Women’s March 2019 BAC Statement

 Buddhist Action Coalition (BAC) reaffirms its commitment to move in community with women in the continuing struggle for rights and true liberation.  We BAC members are from different traditions of Buddhism. We come together with a shared dedication to embody the core values of our practice: in our actions, in our engagement with the world, as advocates of peace and social justice.

The attacks on women and gender equality by the current administration are relentless: the onslaught against reproductive rights and freedom; restrictions of funding or defunding of international and national family-planning organizations; rescinding the requirement in healthcare law that employers provide contraception coverage; rolling back a rule designed to close the gender pay gap; redefining the Violence Against Women Act in ways that diminishes the seriousness of domestic violence... The undercurrent is a system that gives power to one group over others.
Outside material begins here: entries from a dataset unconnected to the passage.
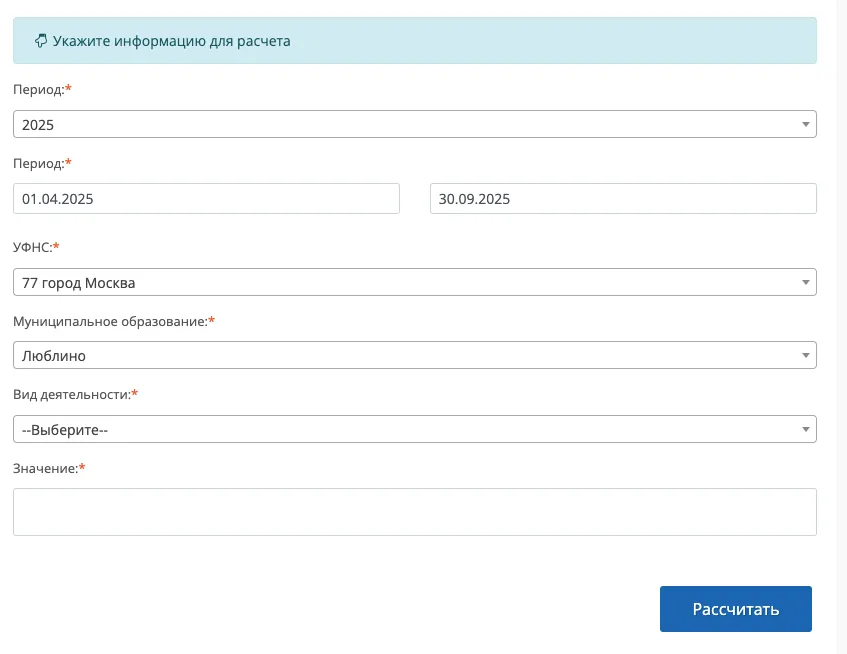Expand the Люблино municipality dropdown
This screenshot has width=847, height=654.
coord(400,356)
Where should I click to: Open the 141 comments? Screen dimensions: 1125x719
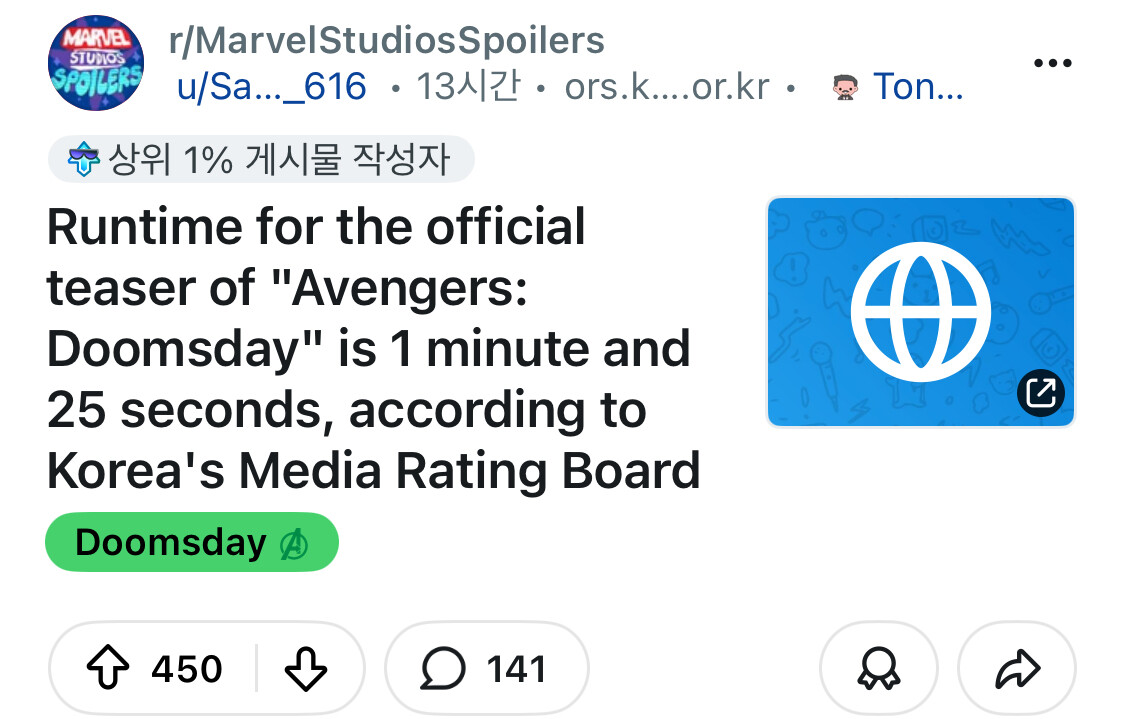click(487, 668)
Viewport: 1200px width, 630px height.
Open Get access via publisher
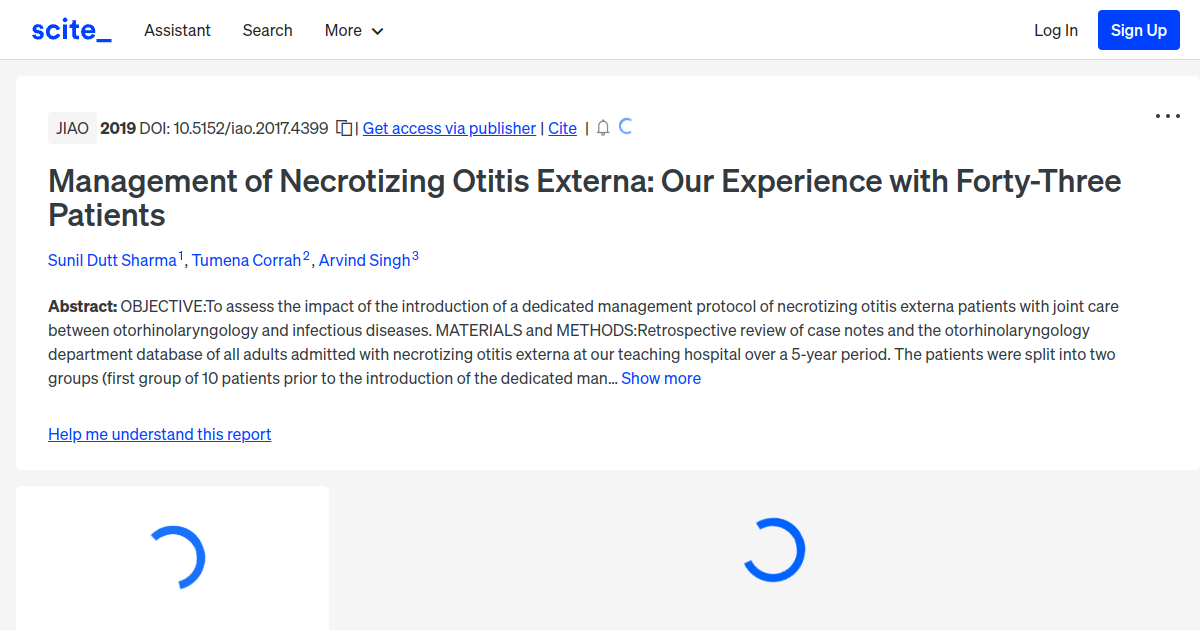(448, 128)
We must work hard to safeguard and campaign for laws that protect against discrimination on the basis of sex and promote gender, racial, economic equality.  Indeed, we must organize, mobilize, and find new ways to create change. We must also go beyond that, to the root cause of injustice and misogyny—that of a culture borne out of a mindset driven by power and greed, where women and whole groups of people are objectified and commodified.  We must work toward a collective awakening where women are treated with respect, with parity, and where women's dignity is honored; a collective awakening where our actions and interactions with ourselves, with one another, with this earth come from a mind of compassion, openness, oneness.
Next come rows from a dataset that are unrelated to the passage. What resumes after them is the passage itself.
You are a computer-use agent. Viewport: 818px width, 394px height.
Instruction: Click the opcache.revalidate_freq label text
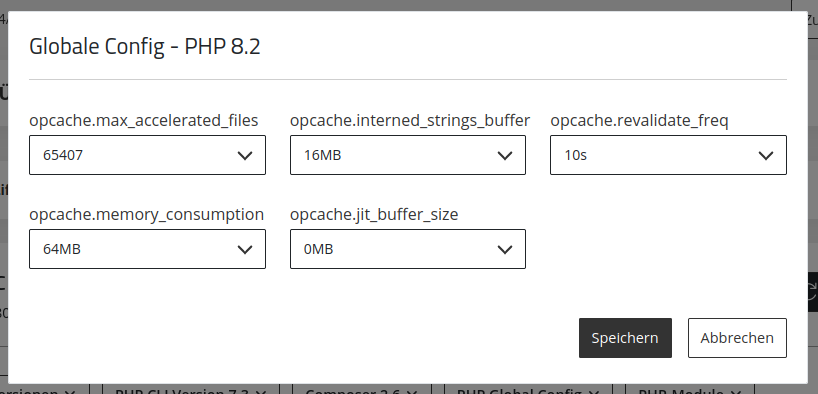pos(639,121)
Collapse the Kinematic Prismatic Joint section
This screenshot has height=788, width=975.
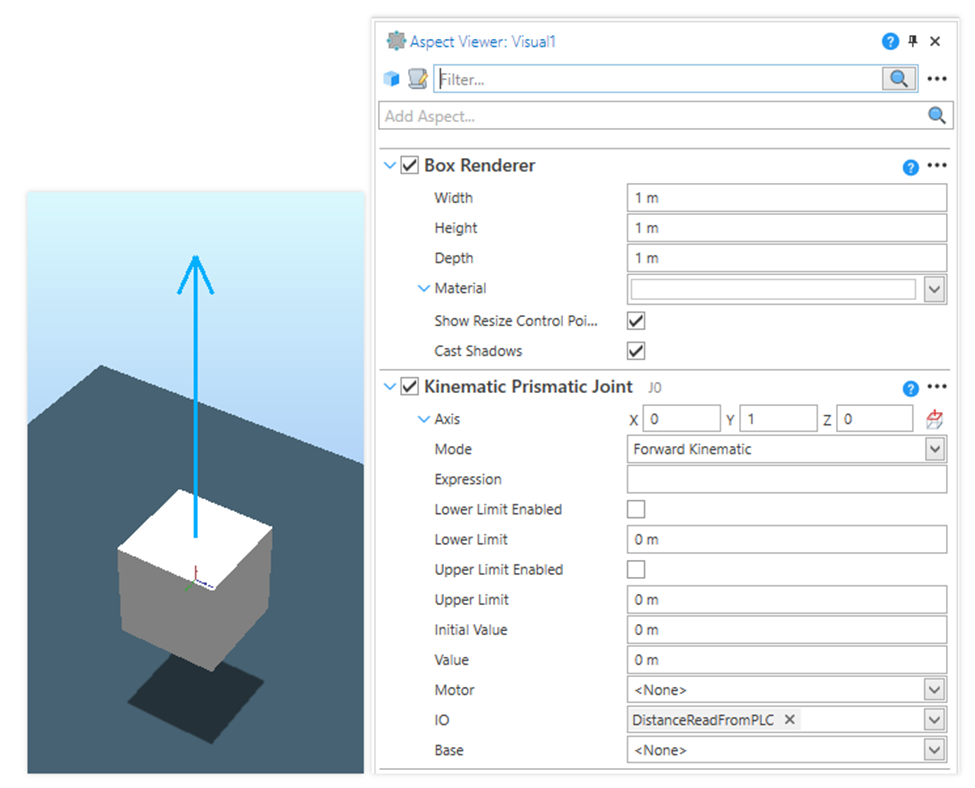[x=390, y=387]
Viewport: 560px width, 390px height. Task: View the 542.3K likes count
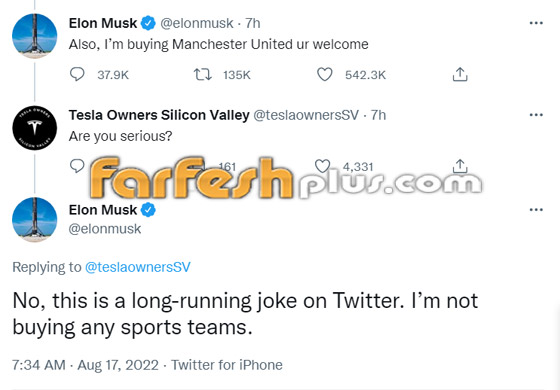pyautogui.click(x=365, y=75)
That’s a monumental task, one that requires great courage, conviction, and deep practice.  We must remain steady in not knowing how all this will unfold. What we know is that the work must be done.  We Buddhists are made for these times. We know how to roll up our sleeves and be present in the task at hand.  We have the training: we sit, walk, do work practice... everyday, no matter what. We get up and show up under all circumstances.  A continuous practice that’s tailor-made for this vital endeavor.


We can take inspiration from the countless women who've begun the work—the facilitators of this and other women's mass demonstrations;  the women who’ve come forward and continue to come forward with their experiences of sexual violation; the women, particularly the women of color, who defied the odds and now hold seats in government;  the women throughout history who organized, challenged the status quo, and fought for the very rights that are now in danger. We can build on and glean wisdom from the efforts of Buddhist women teachers who've taken the path of socially engaged Buddhism and whose work offer new and profound ways of seeing things.
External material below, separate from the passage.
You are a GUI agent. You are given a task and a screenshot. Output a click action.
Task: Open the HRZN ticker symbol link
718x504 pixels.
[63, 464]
To take to the streets is not an interruption of the often regimented structures in Buddhist temples and meditation halls.  To take to the streets is a continuation of our practice. True and lasting change can only come through a shift from the mind that manufactures the separations and conditions we find ourselves in to a mind that sees and acts on the interrelatedness of everyone and everything.  Let’s get to it.

We offer the four great vows of the Boddhisatva:

Creations are numberless, we vow to free them.

Delusions are inexhaustible, we vow to transform them.

Reality is boundless, we vow to perceive it.

The awakened way is unsurpassable, we vow to embody it.